My mother met Mrs. Farrell (Santa Barbara, Ca) on the Cabin Road. They chatted and discovered they had a common friend in Santa Barbara, originally from Wolfville, Nova Scotia.
Each year Mrs. Farrell and my mother enjoyed renewing their friendship. On the other hand, we delighted in Warren Farrell’s daily 4 o’clock swim from their cabin by Pompy to Boathouse Beach and then his ability to devour an incredible dessert selection at dinner that night.
My father spent his week training the squirrel of the year to take an unshelled peanut from an empty beverage can. That sometimes involved retrieving the can from the woods when the squirrel could not get the peanut without taking the can.
Mid-afternoon, upon returning from a picnic and swim on one of the beaches, we would hear the sonic boom from the Concorde.
Pompy Trail walks were and are a part of the ritual. The Williams family stayed at North, and they and their sons, Blake and Bruce, trudged the trail to breakfast daily.
Our daughters Jane and Stephanie always wore their summer dresses to dinner but preferred to take the canoe rather than the Cabin Road.
The sandy beaches on the various lakes were enjoyed for swimming, picnics, frog or tadpole collecting and the leeches provided excellent entertainment.
Some evenings there were special events at the Lodge. The ladies from Lazyman gave a marvelous slide presentation of the Grand Tetons.
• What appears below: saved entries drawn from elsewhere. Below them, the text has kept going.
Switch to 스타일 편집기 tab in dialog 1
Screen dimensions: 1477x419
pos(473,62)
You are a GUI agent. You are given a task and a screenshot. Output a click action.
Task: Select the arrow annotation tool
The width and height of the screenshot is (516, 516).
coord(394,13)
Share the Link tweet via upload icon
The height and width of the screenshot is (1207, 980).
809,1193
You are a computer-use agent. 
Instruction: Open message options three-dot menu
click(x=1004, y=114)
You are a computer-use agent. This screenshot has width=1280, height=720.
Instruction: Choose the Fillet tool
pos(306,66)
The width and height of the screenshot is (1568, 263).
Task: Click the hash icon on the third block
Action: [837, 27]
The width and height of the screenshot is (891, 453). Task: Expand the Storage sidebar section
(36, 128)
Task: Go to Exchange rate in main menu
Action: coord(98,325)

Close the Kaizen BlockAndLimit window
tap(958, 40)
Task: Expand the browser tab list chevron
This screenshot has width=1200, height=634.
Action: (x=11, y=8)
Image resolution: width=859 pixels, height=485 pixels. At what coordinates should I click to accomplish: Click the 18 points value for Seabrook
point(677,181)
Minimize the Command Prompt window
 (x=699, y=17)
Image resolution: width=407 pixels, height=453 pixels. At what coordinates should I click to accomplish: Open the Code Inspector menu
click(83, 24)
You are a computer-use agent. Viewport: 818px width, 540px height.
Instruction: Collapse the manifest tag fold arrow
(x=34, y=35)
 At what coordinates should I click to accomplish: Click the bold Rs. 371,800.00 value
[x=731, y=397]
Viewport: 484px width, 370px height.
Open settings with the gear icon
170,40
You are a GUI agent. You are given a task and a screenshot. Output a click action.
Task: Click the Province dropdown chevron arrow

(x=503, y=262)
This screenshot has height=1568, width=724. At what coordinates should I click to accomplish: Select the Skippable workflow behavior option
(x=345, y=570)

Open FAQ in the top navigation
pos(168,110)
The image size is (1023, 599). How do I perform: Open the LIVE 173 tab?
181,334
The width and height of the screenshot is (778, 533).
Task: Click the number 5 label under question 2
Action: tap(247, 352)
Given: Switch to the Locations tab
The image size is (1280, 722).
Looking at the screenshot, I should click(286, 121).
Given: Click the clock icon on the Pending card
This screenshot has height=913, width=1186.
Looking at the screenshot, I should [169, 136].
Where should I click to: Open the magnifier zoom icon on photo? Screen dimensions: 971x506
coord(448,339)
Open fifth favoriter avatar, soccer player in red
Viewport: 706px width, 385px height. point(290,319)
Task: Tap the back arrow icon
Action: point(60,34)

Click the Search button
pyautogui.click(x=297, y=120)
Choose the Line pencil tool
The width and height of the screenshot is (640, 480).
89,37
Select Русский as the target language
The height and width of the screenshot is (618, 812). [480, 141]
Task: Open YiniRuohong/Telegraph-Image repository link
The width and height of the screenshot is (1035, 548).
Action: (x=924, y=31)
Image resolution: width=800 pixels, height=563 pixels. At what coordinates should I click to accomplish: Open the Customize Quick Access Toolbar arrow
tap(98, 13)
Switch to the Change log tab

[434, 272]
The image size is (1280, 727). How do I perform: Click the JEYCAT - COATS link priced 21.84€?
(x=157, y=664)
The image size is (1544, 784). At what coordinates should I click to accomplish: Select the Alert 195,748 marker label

Randall Brooks took us to the tennis court one very clear night with telescopes identifying and describing the night sky. Now Trout Point Lodge does this as a destination attraction.
Daughter Jane spent five summers in the dining room as a waitress. She became familiar with returning families, even learning of their likes and dislikes – only being reduced to tears once or twice by demanding guests. On the whole, it was an incredible experience for her. Guests were wonderful to her, and their tip generosity provided her university education at Mt. Allison University.
Our daughter Stephanie set up a canoe business one summer. She is a certified instructor and a beautiful canoeist to watch. She taught a number of guests and lived in the staff cabin. Wildlife provided entertainment indoors and out.
Wildlife
There were evening canoe excursions to Gang Run to watch beaver activity, with fast paddles back to the cabin when bats swooped down upon us.
Once, birds did a dead-bird-drop right in front of us to divert our attention from their young.
On another occasion, a heron relieved itself of detritus, just missing our canoe by inches.
We also watched baby loons hitching a ride on a parent’s back.
Our dog, Robin, in the canoe, tossed his head back to sing along with the loons.
We also found a nest of water snakes.
Thanks to Peter’s creativity, a beaver jaw with teeth now adorns a walking stick
Recently, we watched an eagle dissecting what was probably a juvenile loon.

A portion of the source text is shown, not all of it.